• _SOURCE_:
=======
Sharing the Global Community of Grazing Knowledge (2013 Vermont Grazing Conference)
Sharing the Global Community of Grazing Knowledge
By Troy Bishopp
Fairlee, Vermont-When folks think of traditional Vermonter winter-time activities, they gravitate toward things like downhill skiing, pond hockey, ice-fishing and maple syrup production. However, for 17 years, the ever popular Vermont Grazing and Livestock Conference has become part of this legacy too with this year in particular going beyond our borders.
As Eric Noel, Organic Farmer and President of the Vermont Grass Farmers Association greeted the over 300 hearty graziers from around the Northeast, he inspired a call to action saying, “Embracing the global community learning the financial, environmental and social benefits of grass farming systems and sharing this collaboration of knowledge together with small family farms throughout the world will ultimately make a better planet from the soil up.” Jenny Nelson, Agriculture Advisor to U.S. Senator Bernie Sanders (I-VT), echoed the sentiment, “We really need to grow our soils for the next generations to thrive.”
=======
• _GIVEN DATA_:
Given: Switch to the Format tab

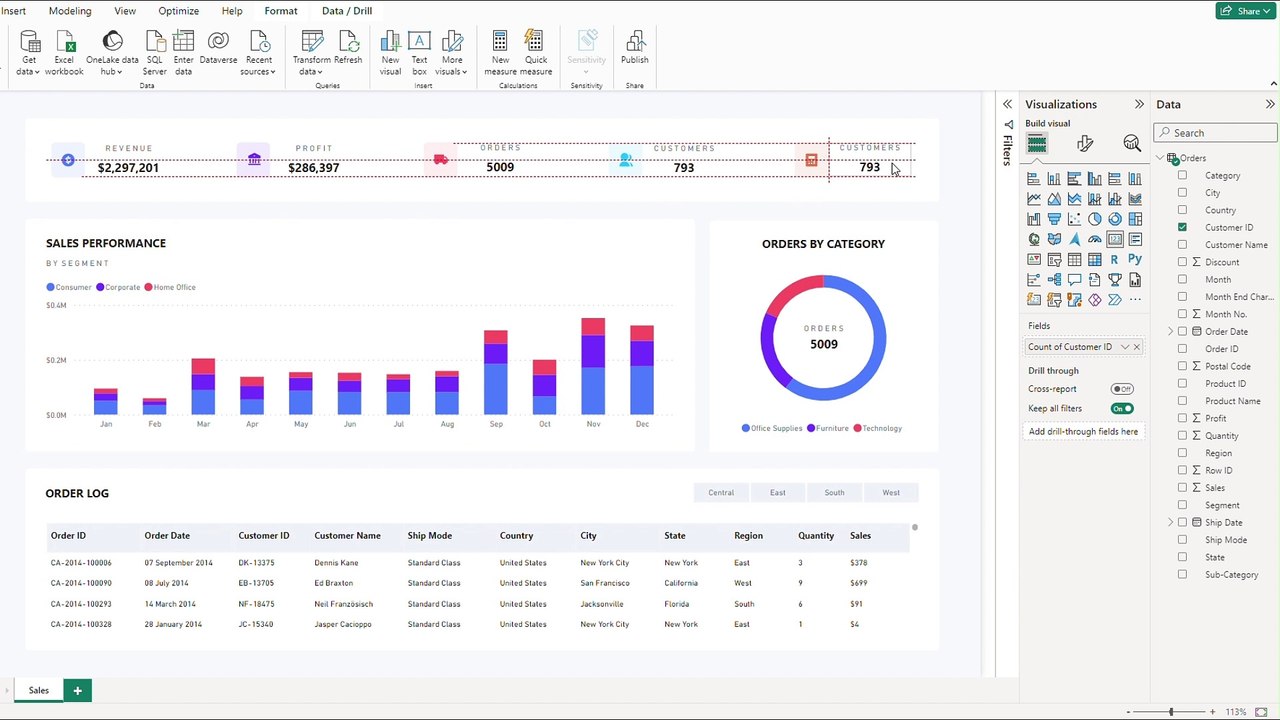Looking at the screenshot, I should (x=281, y=11).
=======
• _INSTRUCTIONS FOR THE TASK_: Continue the article on the 2013 Vermont Grazing Conference from the point where it stops.

• _EXERCISE RESPONSE_:
The reason for the international perspective was prefaced in the conference theme: “From our perspective in northern New England, the rest of the world feels so far away sometimes, and yet it’s closer than ever before. The financial crises of the past few years have touched countries and communities large and small. And so we ask…if we can host groups of farmers from Australia, South America and even New York on our farms to share what we do and what we’ve learned, can’t we return the favor and learn from them as well?
It was a homecoming of sorts for now Professor Abdon Schmitt who traveled from Brazil to study grazing and mentor with Vermont’s own Dr. Bill Murphy. Upon receiving his Master’s and Ph.D. at the University of Vermont, Dr. Schmitt returned to his homeland of Santa Catarina, Brazil to teach and influence a new generation of students and farmers on pasture ecology and management, silvo-pastoral systems and restoration of his native Atlantic Forest region.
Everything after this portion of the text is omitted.